The Judson Beaumont Emerging Artist designation goes to Elen Danielle for her textile art and design. The award celebrates Beaumont’s talent and entrepreneurial creativity, aiming to support, mentor, and highlight emerging talent. Beaumont, who passed away in 2020 just before the pandemic shut the world down, was a mainstay at the Eastside Culture Crawl and sold his whimsical furniture pieces around the world.
Danielle, who studied industrial design at Emily Carr University, creates one-of-a-kind textile pieces, with more than 15 years of experience creating clothing, accessories, and other soft treasures. She draws inspiration from West Coast nature and has a passion for sustainability. Designs include exquisite hand-embroidered silk and gold brooches, and hand-painted silk charmeuse poppies that are contoured in radiant gold threads and feature sparkly black garnet details.
Other Carter Wosk Applied Art and Design awards go to ceramicist Janaki Larsen and furniture designer Nicholas Purcell. Emily Carr University-trained Larsen makes ceramic bowls, plates, and vases influenced by the Japanese Wabi-Sabi philosophy and aimed at reconnecting their users with the physicality of their world. With a background studying in England under renowned maker David Charlesworth, Purcell is known for his furniture’s exacting joinery and meticulous detail.

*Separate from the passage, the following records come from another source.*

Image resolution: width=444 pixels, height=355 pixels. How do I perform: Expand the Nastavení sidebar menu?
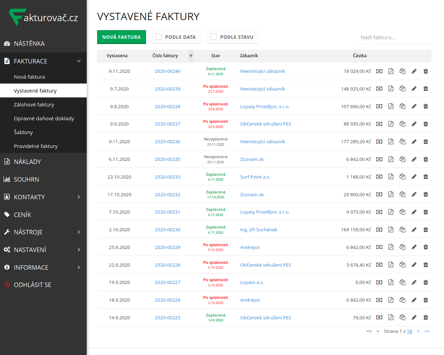point(79,250)
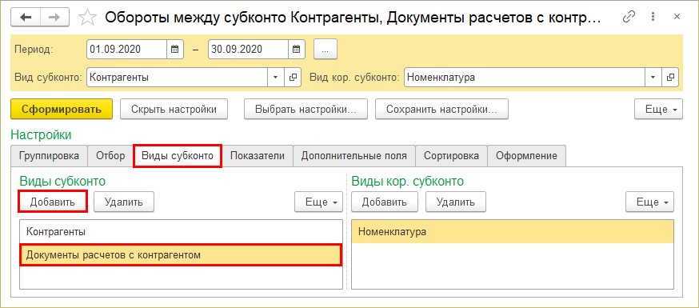The height and width of the screenshot is (308, 699).
Task: Copy link using the chain icon
Action: (x=629, y=18)
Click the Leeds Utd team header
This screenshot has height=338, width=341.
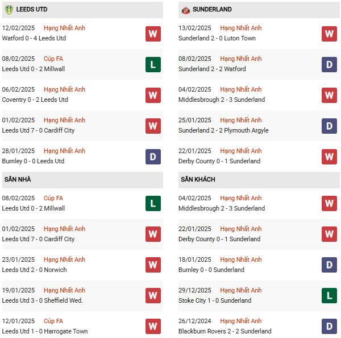tap(32, 10)
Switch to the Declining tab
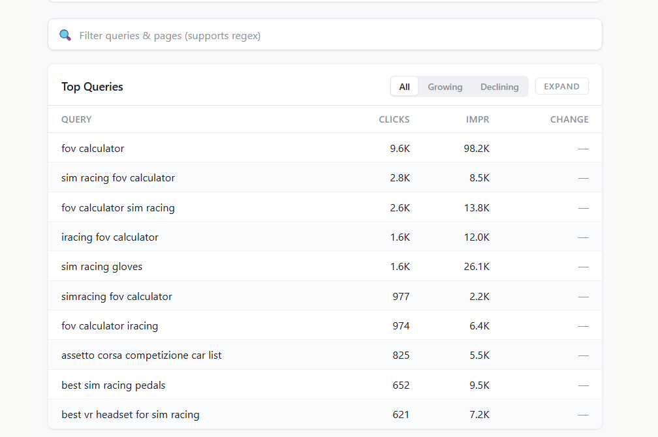Viewport: 658px width, 437px height. [499, 86]
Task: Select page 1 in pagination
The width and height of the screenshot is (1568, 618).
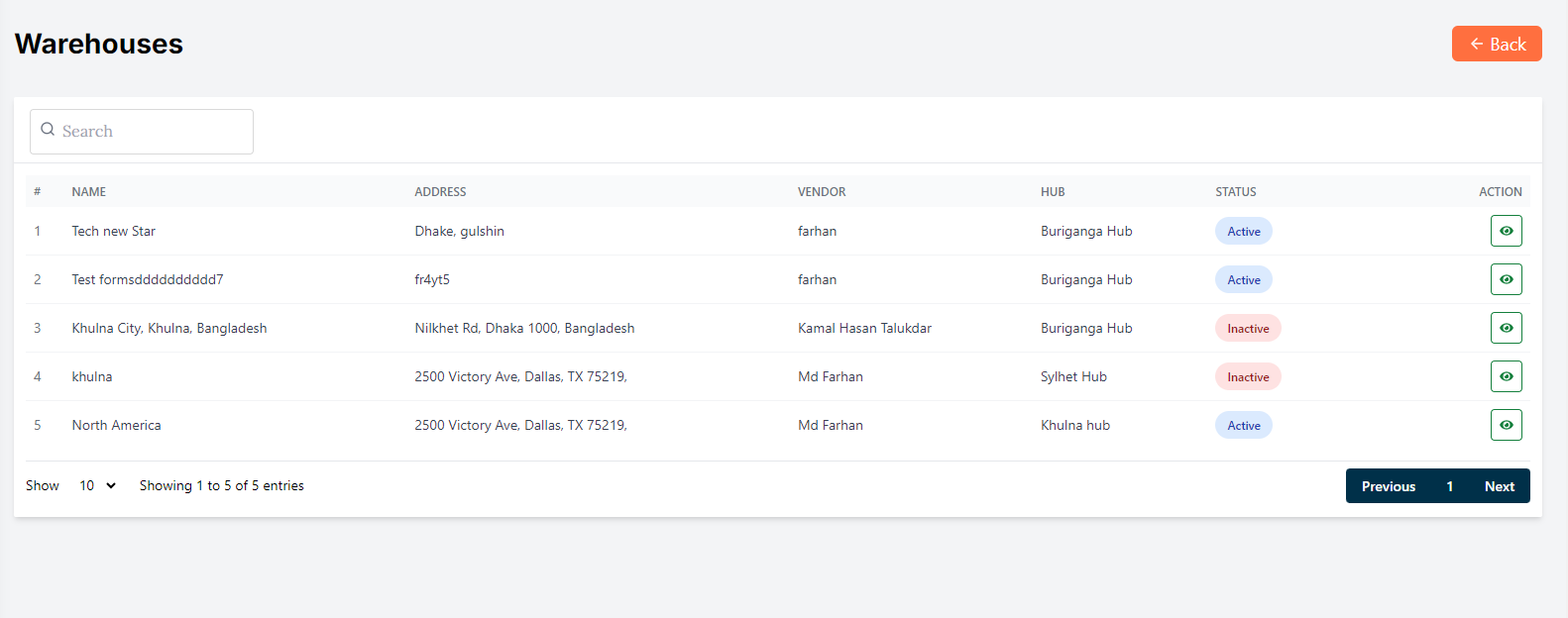Action: click(x=1449, y=486)
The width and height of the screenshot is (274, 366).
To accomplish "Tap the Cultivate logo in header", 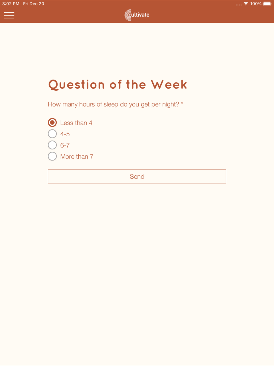I will (x=137, y=15).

The board of the BC Achievement Foundation also named Ann McLaren as the 2021 Award of Distinction Laureate, honouring her career in craniofacial prosthetics. McLaren studied figurative sculpture at the Emily Carr University of Art and Design, and is a founding co-owner of Third Dimension Studios, making life-like recreations for international museums such as the Florida Museum of Natural History, the DNA Learning Center in Cold Springs New York, and the NASA Space Center in Houston, Texas. She also worked as a special make-up effects artist on A-list feature films and television productions, later studying forensic facial reconstruction and employing her skills to create portraits for a Missing Persons Unit. As an instructor in the Media Arts Department at the Art Institute of Vancouver, Ann introduced real-world sculpture skills to 3-D computer students. In her own art practice, she combines her love of figurative sculpture using different materials, exhibiting everywhere from Vancouver’s Artropolis to the Surrey Art Gallery and the Community Arts Council of Vancouver.
Awardees will be celebrated in an online campaign culminating in a film tribute production to the 2021 Award of Distinction.